*STATED TASK 1*: Reproduce the entries word for word, starting at the line that contains "English (644, 624)" and ending at the last entry, with both of those lines included.

*DOCUMENT SEGMENT*:
------------------------------------------------

I suggest that a trademark argument based on the underlying goal of consumer protection could be used in support of leagues seeking to justify centralized licensing agreements, which aligns with the arguments already being used against antitrust challenges and in support of the contention that trademarks are property.

In American Needle, the Seventh Circuit considered yet another case from a string of relatively recent cases brought against organized sports leagues for their use of centralized licensing agreements of trademarks owned by teams within the league. Am. Needle, Inc. v. NFL, 538 F.3d 736 (7th Cir. 2008). In 1963, the NFL teams formed NFL Properties as a separate corporate entity charged with developing, licensing, and marketing the intellectual property the teams owned, such as their trademarks. As part of this authority, NFL Properties could grant licenses to vendors to manufacture consumer goods. One of these vendors, American Needle, held a license to manufacture headgear for the past 20 years. But in 2000, after the NFL teams authorized NFL Properties to solicit bids for an exclusive license, Reebok won an exclusive contract to use NFL trademarks. American Needle filed suit arguing that this licensing agreement violated § 1 of the Sherman Antitrust Act because individual teams separately owned their trademarks and the collective agreement to authorize an exclusive license was a conspiracy to restrict other vendors’ ability to obtain licenses.

The question currently before the Supreme Court focuses on whether the NFL may operate as a single entity without violating the Sherman Act. In settling the issue, the Supreme Court is confronted with a number of arguments made by the NFL, and leagues to explain away the antitrust concerns. Although an in depth view is beyond the scope of this post, the leagues advance three arguments: (1) joint conduct is necessary to match competitors because vendors need centralized support of the entire league rather than individual teams; (2) an anti-competitive licensing agreement among vendors achieves a competitive balance for the consumer market by making sure the more popular teams do not free-ride on the popularity of the league as a whole while less popular teams would be left without vendor interest; and (3) centralized licensing increases both demand from vendors and therefore supply to consumers. All of these arguments against antitrust regulation of league licensing agreements rest on the simple principle that competition is good for the economy and some anti-competitive agreements spur competition in other markets.

------------------------------------------------

*STATED TASK 2*: According to the passage on sports league trademark licensing, in what year did the NFL teams form NFL Properties?

[Item-finding records]
------------------------------------------------

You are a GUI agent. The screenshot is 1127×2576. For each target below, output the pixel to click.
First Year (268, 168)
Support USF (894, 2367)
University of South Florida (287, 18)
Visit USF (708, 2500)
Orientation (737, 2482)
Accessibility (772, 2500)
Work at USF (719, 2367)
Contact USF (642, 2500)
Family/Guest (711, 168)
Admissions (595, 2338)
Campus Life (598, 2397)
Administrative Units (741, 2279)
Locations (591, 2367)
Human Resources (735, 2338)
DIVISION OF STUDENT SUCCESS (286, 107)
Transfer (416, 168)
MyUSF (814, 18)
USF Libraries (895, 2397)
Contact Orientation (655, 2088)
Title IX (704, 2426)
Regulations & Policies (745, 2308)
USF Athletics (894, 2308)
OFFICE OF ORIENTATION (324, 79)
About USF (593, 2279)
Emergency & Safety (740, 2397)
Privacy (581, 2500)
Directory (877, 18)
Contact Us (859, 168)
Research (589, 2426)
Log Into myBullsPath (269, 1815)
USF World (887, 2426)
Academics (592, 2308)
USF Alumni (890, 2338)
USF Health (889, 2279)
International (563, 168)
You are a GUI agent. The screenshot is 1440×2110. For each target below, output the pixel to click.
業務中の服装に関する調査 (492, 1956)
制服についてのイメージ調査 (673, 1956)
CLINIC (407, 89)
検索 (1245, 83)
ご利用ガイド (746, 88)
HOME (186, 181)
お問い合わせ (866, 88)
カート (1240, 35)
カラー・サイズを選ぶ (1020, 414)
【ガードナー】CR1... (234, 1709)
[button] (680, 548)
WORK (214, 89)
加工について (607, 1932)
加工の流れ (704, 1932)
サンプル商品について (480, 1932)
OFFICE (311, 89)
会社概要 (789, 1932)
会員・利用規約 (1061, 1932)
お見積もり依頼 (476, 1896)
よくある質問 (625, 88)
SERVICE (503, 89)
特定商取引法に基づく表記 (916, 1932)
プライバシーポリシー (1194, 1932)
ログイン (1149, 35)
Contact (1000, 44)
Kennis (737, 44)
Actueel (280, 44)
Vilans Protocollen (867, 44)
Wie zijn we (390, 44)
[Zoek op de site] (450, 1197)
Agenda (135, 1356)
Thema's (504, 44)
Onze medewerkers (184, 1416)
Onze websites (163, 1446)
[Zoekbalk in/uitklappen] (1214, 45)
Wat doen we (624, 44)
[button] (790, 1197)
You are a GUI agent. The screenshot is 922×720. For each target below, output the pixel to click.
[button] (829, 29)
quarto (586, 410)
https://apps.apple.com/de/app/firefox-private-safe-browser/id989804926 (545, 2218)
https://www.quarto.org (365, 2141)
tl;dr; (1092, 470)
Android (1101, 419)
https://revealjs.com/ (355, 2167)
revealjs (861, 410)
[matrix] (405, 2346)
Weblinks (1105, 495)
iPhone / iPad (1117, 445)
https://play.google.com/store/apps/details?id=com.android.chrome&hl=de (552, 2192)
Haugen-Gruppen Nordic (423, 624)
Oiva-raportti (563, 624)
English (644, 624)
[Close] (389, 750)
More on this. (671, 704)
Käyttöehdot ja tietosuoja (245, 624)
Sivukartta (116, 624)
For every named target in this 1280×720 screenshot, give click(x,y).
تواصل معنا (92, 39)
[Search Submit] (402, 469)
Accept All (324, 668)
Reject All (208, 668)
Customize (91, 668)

------------------------------------------------

*EXERCISE SOLUTION 1*:
English (644, 624)
[Close] (389, 750)
More on this. (671, 704)
Käyttöehdot ja tietosuoja (245, 624)
Sivukartta (116, 624)
For every named target in this 1280×720 screenshot, give click(x,y).
تواصل معنا (92, 39)
[Search Submit] (402, 469)
Accept All (324, 668)
Reject All (208, 668)
Customize (91, 668)

*EXERCISE SOLUTION 2*: 1963